- Episode no.: Season 6 Episode 12
- Directed by: Pamela Fryman
- Written by: Craig Gerard; Matthew Zinman;
- Production code: 6ALH12
- Original air date: December 13, 2010

Guest appearances
- Chris Romano as Punchy; Alex Trebek as himself; Ben Vereen as Sam Gibbs; Melissa Molinaro as Noelle;

Episode chronology
| ← Previous "The Mermaid Theory" | Next → "Bad News" |
- How I Met Your Mother season 6

= False Positive (How I Met Your Mother) =

"False Positive" is the 12th episode of the sixth season of the CBS sitcom How I Met Your Mother, and the 124th episode overall. It aired on December 13, 2010. It features guest star Alex Trebek.

==Plot==
Ted waits outside a movie theater showing It's a Wonderful Life, carrying a gingerbread house as a Christmas-themed snack. Future Ted explains that, two days earlier, Marshall and Lily received what appeared to be a positive pregnancy test and told Ted, Barney, and Robin, before later learning from the doctor that it was a false alarm.

The news causes the others to reconsider their own choices. Robin, who has been auditioning for a game-show job hosted by Alex Trebek, decides to accept an associate researcher position at World Wide News after Ted criticizes her for abandoning her New Year's Resolution. Barney receives an end-of-year bonus and initially plans to spend it on luxuries, but the pregnancy news makes him briefly decide to donate the money instead. Marshall and Lily, meanwhile, panic about becoming parents and try to prepare their apartment before learning that Lily is not pregnant.

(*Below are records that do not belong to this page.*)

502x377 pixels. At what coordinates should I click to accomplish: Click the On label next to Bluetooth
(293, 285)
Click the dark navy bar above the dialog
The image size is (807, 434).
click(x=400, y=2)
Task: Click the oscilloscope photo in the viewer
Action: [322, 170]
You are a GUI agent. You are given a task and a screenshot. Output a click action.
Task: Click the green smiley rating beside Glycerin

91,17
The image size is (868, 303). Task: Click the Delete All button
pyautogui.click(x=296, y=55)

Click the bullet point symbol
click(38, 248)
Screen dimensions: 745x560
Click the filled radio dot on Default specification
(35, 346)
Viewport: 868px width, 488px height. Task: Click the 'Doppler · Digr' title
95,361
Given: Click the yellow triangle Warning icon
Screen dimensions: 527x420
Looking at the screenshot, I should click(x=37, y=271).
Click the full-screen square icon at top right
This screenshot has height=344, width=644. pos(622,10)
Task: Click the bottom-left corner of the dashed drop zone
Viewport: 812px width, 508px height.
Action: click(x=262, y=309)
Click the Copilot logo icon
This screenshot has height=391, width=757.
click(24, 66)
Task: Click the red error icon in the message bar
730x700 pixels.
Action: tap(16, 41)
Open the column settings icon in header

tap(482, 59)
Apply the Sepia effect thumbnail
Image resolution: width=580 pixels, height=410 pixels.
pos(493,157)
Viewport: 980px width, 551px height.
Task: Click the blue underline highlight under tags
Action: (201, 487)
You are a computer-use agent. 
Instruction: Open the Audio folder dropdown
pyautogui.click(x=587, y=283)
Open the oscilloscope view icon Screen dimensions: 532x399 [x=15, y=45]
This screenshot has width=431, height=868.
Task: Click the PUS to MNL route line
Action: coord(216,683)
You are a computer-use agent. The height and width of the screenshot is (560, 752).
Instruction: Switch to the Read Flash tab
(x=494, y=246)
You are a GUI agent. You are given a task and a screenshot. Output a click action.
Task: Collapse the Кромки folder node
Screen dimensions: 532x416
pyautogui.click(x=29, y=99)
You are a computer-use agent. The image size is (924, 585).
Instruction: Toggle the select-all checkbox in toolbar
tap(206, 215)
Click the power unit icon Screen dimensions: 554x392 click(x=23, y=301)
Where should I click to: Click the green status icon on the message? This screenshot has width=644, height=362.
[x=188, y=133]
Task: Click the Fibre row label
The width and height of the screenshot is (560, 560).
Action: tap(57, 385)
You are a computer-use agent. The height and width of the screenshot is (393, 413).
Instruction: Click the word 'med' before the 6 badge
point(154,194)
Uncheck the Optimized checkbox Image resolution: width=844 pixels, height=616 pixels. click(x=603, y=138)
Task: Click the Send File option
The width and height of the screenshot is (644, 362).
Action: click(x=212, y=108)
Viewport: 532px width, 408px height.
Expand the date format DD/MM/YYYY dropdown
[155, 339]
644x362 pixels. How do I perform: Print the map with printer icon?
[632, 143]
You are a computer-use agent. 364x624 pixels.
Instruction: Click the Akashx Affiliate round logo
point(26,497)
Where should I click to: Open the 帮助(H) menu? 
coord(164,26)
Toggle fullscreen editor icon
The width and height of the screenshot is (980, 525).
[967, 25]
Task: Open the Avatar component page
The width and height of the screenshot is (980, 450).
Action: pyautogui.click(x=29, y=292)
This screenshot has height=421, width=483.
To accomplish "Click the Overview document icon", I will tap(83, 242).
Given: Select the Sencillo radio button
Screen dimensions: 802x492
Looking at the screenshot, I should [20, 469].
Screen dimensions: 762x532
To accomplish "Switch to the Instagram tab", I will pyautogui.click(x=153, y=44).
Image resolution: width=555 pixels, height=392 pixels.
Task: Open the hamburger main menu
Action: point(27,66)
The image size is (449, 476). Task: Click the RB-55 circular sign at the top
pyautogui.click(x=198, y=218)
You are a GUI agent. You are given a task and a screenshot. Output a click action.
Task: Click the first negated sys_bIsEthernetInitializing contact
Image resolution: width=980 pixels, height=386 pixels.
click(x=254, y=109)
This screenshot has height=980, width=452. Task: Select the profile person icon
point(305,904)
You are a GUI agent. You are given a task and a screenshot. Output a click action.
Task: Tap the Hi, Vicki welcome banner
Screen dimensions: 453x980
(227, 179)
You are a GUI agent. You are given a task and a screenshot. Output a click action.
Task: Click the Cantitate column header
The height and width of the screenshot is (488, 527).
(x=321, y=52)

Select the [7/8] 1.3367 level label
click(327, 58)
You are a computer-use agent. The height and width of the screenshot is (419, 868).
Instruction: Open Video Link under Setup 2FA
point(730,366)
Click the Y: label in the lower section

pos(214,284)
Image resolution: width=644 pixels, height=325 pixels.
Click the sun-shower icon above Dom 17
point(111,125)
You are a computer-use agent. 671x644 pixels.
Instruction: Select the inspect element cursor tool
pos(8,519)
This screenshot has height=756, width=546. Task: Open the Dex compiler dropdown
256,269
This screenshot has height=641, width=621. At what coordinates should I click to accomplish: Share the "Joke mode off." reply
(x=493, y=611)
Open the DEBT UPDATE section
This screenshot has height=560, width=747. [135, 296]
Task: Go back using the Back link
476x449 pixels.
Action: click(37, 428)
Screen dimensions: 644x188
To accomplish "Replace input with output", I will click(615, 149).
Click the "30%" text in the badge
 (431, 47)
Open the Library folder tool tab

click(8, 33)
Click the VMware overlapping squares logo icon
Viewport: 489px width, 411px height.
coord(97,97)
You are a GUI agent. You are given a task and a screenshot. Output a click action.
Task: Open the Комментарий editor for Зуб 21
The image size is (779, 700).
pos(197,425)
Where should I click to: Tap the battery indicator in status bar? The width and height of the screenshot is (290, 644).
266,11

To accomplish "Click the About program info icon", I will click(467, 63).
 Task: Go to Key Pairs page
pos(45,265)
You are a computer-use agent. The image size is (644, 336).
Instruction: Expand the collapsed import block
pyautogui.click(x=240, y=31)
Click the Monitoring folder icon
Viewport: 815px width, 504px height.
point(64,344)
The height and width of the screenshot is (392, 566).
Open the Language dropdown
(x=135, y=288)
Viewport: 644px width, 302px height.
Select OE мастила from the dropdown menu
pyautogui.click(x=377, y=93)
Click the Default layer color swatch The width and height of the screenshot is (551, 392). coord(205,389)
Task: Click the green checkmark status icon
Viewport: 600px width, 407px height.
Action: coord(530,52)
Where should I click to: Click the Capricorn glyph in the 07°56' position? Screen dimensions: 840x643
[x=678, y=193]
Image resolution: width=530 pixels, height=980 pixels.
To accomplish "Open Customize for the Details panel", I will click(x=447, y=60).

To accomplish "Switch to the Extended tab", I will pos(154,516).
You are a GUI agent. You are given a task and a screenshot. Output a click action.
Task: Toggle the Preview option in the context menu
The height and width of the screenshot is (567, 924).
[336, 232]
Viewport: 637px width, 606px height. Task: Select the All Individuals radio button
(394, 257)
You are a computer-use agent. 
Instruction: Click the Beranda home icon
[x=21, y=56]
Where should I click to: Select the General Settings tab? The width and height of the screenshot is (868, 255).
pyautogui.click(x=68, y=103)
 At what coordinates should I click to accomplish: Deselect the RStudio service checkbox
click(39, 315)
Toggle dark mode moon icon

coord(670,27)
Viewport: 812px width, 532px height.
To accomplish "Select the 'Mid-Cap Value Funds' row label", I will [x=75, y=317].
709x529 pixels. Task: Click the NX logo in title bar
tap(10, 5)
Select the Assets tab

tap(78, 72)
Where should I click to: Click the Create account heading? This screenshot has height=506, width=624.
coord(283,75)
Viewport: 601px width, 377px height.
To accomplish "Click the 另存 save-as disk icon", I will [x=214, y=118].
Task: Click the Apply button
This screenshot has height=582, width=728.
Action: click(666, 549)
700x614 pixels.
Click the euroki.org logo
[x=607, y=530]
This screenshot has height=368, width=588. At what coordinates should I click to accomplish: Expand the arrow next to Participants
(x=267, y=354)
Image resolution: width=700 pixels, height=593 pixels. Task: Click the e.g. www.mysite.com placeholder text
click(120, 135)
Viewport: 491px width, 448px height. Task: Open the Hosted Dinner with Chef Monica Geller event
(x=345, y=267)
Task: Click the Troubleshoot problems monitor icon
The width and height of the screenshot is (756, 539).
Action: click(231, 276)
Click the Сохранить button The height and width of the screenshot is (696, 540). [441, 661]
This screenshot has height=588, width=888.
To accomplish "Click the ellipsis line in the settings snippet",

When the group meets outside the theater, Marshall and Lily admit they are relieved and consider getting a dog instead. Robin and Barney also begin retreating from their changed decisions. Ted angrily smashes the gingerbread house and tells each of them to follow through: Marshall and Lily should keep trying to conceive, Barney should give away the money, and Robin should take the World Wide News job. He also pushes Punchy to go through with his wedding after Punchy gets cold feet.

In the end, Marshall and Lily continue trying to conceive, Barney returns his diamond suit and donates money and suits to charity, and Robin begins her first day at World Wide News. Robin later thanks Ted for his outburst, and he accepts her offer to be the best man if she ever marries someone else.

== Critical response ==

Donna Bowman of The A.V. Club gave the episode an A− rating.

Robert Canning of IGN gave the episode a rating of 9.5 out of 10.

DeAnn Welker of Television Without Pity graded the episode an A.

Jordan Cramer of TVOvermind graded the episode B+, highlighting the episodes ending to show Ted's most genuine side, when he finally loses his temper and forces the group to re-examine their choices, this showed more depth and care to Ted's Character on the show.